Set exercise:
Rename "paddle" as "bat" in the forum thread on distressing a pine mirror, starting at "Yeah my thoughts" and ending at "create the patterns.", and write out that whole passage with the change.

Source document:
:::::
# Tuscan Mirror with Destressed finished on pine



## RDSpears (Dec 3, 2014)

Customer wanted a free standing bathroom mirror made of pine 30x84 with distressed finished. Well I have completed the frame and installed mirror in the frame ready for the finish. Customer chose dark walnut finish and is ok with the samples provided. Now I am trying to determine how to make the finish look distressed with holes notches etc. any suggestions? Thanks in advance. RD:smile::grin::frown:


----------



## Stick486 (Jan 4, 2013)

meat tenderizing hammer..
chain, hammer or your high heel shoes to add dents......
spot sand w/ coarse sandpaper to distress the finish...
Add cracks to the wood using a chisel and hammer....
poke/scratch w/ a screwdriver...
use a wire brush to put on light scratches....
drill small holes


----------



## Semipro (Mar 22, 2013)

What Stick said, but think I would remove the mirror first!


----------



## Stick486 (Jan 4, 2013)

Semipro said:


> What Stick said, but think I would remove the mirror first!


he didn't say if he wanted to save the mirror or not....


----------



## wags999 (Nov 6, 2013)

Remember less can be more at times...


----------



## Cherryville Chuck (Sep 28, 2010)

I was looking at some distressed finish items at a furniture store and they said they used a glove with a bunch of brads or finishing nails sticking through the back and the wearer kept back-handing the surface until it looked distressed enough.


----------



## Herb Stoops (Aug 28, 2012)

Cherryville Chuck said:


> I was looking at some distressed finish items at a furniture store and they said they used a glove with a bunch of brads or finishing nails sticking through the back and the wearer kept back-handing the surface until it looked distressed enough.


Ooooch, that hurts!

Herb


----------



## Cherryville Chuck (Sep 28, 2010)

Yeah my thoughts too Herb, maybe was specially made with a plate between but the idea is sound- if you like that sort of thing. Maybe driving some nails through a Ping pong paddle instead? 

My sister in law had me make a tv stand for her and she used some craft paint that you lightly sand after different coats of different colors. Every time I see it I tell her it looks good, just needs a decent paint job. Different strokes for different folks.


----------



## JFPNCM (Dec 13, 2009)

Wire wheel on a drill? Vary the speed, pressure and stiffness to create the patterns.


----------



## lowracer (May 22, 2015)

if it is going to be painted (but I guess stained only) there are other things you can do.

in the past what I have done, stain first (especially because it is pine) then on some of the spots where it would normally wear, use either a little bit of Vaseline (very very carefully), or rub candlewax over. paint over that. the Vaseline and candlewax affects the sticking of the paint coat. afterwards use a wire brush/scotch brite sanding pad carefully. the places where the paint doesn't stick, will typically be the easiest to get off. 

I have also seen where people afterwards use a little bit of gel stain carefully in spots to mimic dirt built up.


----------
:::::
Stored data:
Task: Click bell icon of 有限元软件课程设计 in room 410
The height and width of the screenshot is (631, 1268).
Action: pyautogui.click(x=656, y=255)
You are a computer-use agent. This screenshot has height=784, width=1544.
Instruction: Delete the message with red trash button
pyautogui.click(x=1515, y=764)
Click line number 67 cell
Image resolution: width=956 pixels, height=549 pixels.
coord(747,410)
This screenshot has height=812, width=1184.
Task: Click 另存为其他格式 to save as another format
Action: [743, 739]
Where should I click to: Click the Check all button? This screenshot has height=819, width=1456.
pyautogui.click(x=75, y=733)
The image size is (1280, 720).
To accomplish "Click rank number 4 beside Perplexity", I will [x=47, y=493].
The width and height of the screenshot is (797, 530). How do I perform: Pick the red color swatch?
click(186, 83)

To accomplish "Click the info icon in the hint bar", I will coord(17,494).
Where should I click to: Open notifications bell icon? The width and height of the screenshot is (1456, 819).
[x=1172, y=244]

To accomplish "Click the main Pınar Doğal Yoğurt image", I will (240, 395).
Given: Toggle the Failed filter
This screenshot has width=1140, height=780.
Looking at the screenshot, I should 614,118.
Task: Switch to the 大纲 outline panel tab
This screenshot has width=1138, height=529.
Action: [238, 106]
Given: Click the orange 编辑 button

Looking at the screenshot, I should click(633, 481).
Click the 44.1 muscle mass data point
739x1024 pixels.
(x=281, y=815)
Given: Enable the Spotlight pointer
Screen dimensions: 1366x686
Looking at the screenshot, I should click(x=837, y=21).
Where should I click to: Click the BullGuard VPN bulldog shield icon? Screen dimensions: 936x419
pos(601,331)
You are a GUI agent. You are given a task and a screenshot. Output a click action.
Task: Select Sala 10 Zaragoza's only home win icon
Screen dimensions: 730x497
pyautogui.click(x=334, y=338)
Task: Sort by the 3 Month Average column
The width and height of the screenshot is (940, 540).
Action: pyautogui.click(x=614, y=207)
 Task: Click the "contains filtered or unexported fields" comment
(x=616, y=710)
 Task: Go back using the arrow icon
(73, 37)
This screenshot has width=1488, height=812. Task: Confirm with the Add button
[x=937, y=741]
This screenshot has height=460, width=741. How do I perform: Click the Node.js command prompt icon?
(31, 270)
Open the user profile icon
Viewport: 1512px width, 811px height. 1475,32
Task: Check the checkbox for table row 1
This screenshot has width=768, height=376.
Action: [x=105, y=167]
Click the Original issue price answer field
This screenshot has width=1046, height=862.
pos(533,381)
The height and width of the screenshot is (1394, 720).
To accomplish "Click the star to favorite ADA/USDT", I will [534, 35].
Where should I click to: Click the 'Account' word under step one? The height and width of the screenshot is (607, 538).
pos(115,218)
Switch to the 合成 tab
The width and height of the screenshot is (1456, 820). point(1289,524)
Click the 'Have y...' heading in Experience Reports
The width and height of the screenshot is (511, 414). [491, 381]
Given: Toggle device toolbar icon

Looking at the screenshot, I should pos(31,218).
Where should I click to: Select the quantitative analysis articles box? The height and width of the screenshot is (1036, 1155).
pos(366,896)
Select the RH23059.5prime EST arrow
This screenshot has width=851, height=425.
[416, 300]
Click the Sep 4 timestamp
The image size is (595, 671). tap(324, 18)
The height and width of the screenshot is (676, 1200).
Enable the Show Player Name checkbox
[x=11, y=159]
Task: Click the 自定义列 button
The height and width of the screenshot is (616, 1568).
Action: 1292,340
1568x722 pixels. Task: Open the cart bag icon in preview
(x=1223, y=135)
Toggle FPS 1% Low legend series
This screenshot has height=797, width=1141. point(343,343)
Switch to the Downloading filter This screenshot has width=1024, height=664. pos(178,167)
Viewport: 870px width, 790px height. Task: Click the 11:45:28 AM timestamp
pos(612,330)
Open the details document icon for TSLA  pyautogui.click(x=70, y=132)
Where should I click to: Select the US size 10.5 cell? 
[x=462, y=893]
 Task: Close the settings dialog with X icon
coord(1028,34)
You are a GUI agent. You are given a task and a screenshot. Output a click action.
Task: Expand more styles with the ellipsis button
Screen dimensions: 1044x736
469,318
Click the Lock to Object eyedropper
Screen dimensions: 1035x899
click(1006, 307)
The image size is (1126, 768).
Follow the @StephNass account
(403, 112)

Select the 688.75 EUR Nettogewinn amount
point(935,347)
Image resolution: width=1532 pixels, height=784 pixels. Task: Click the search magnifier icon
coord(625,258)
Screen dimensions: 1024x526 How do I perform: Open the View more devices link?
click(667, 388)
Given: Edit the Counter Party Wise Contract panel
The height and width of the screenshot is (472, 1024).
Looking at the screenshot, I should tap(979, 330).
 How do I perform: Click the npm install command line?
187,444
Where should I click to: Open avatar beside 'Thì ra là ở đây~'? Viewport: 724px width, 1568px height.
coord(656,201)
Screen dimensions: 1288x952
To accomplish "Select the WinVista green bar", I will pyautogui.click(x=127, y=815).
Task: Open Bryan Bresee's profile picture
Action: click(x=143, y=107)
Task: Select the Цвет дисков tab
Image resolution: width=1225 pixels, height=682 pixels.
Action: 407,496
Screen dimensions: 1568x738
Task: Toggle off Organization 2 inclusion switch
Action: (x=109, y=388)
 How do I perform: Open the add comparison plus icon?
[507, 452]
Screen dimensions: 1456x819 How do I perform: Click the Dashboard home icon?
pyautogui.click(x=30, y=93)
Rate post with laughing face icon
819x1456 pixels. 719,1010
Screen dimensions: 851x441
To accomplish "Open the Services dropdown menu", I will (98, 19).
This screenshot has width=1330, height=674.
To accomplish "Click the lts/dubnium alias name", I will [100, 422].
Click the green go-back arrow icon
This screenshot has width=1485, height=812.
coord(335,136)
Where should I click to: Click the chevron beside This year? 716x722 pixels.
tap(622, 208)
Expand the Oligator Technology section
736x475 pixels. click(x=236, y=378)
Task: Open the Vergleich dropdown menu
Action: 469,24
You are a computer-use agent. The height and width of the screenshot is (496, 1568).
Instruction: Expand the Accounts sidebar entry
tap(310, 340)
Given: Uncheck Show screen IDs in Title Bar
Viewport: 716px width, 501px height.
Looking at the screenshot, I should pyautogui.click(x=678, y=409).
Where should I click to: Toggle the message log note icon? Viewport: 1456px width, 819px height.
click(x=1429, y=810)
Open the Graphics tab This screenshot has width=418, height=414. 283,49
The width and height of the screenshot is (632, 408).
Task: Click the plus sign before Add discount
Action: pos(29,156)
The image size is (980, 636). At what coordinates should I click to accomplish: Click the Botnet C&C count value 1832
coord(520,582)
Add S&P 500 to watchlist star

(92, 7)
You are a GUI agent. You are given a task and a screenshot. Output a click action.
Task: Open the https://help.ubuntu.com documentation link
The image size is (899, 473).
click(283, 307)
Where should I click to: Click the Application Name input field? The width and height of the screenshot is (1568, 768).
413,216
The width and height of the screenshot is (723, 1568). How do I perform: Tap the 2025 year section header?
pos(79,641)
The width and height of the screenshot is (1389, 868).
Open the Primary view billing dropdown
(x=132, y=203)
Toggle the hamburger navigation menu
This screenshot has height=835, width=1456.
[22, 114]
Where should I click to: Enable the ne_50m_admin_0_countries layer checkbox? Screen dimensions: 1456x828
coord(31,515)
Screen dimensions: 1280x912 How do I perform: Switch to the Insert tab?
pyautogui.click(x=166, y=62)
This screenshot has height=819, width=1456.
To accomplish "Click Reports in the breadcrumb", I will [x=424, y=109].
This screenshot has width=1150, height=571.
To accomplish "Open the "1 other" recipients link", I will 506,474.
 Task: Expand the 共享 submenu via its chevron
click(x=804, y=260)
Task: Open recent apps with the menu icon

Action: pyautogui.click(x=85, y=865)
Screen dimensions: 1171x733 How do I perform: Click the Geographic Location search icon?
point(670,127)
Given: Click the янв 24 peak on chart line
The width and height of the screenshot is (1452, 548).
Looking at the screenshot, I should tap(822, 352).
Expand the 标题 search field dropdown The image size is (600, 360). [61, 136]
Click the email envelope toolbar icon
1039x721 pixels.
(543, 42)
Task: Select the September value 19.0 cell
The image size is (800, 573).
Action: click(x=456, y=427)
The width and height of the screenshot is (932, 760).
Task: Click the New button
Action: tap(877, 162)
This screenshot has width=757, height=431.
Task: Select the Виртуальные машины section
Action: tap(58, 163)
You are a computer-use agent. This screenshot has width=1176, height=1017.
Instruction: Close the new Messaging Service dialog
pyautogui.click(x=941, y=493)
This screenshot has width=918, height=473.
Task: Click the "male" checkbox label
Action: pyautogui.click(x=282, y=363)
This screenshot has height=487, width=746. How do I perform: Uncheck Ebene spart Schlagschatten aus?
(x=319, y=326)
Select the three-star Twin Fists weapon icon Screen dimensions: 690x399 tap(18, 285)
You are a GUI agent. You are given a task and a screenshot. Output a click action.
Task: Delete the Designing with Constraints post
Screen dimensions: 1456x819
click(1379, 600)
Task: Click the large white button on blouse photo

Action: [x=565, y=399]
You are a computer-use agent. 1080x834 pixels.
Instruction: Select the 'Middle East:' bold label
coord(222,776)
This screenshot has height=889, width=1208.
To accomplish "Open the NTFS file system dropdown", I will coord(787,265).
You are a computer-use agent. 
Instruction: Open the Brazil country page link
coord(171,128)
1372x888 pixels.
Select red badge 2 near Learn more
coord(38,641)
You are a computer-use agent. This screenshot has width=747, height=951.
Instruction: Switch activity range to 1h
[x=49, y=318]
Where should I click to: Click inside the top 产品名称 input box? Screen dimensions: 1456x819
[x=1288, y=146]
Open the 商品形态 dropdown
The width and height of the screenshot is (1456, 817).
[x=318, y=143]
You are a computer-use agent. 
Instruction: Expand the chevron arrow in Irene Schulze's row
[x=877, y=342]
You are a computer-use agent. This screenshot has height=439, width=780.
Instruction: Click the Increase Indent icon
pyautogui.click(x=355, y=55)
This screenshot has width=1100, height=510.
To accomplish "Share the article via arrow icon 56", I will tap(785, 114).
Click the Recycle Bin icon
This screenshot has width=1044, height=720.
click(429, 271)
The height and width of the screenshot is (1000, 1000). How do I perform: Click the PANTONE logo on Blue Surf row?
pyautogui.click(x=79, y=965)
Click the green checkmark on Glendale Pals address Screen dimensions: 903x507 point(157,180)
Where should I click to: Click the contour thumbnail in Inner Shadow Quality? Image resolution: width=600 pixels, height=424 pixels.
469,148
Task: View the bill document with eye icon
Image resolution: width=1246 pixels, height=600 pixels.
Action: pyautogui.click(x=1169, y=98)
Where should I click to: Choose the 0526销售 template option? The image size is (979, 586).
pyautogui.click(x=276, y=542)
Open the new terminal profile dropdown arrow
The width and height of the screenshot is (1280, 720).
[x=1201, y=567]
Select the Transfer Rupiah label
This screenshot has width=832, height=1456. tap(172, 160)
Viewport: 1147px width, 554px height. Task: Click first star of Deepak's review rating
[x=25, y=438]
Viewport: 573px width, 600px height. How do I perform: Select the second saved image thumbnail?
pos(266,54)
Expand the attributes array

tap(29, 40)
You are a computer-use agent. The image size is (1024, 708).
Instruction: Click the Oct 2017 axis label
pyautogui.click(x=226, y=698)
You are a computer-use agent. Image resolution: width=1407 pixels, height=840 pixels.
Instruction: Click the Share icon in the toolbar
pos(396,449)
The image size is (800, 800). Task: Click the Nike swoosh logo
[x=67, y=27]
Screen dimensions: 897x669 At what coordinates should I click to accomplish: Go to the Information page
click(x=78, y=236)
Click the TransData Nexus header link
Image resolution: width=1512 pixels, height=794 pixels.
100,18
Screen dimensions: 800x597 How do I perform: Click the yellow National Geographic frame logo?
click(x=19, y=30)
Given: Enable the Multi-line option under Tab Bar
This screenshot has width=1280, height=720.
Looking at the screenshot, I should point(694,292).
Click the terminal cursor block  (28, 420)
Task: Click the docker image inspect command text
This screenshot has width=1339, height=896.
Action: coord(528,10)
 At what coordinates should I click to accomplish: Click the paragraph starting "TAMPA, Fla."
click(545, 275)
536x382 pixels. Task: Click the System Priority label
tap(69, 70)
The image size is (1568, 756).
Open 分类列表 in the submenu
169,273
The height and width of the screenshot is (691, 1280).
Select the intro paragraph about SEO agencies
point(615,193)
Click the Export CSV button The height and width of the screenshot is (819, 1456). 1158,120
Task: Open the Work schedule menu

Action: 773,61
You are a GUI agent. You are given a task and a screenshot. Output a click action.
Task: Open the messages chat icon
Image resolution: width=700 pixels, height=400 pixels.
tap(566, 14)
:::::
Response to the exercise:
Yeah my thoughts too Herb, maybe was specially made with a plate between but the idea is sound- if you like that sort of thing. Maybe driving some nails through a Ping pong bat instead? 

My sister in law had me make a tv stand for her and she used some craft paint that you lightly sand after different coats of different colors. Every time I see it I tell her it looks good, just needs a decent paint job. Different strokes for different folks.


----------



## JFPNCM (Dec 13, 2009)

Wire wheel on a drill? Vary the speed, pressure and stiffness to create the patterns.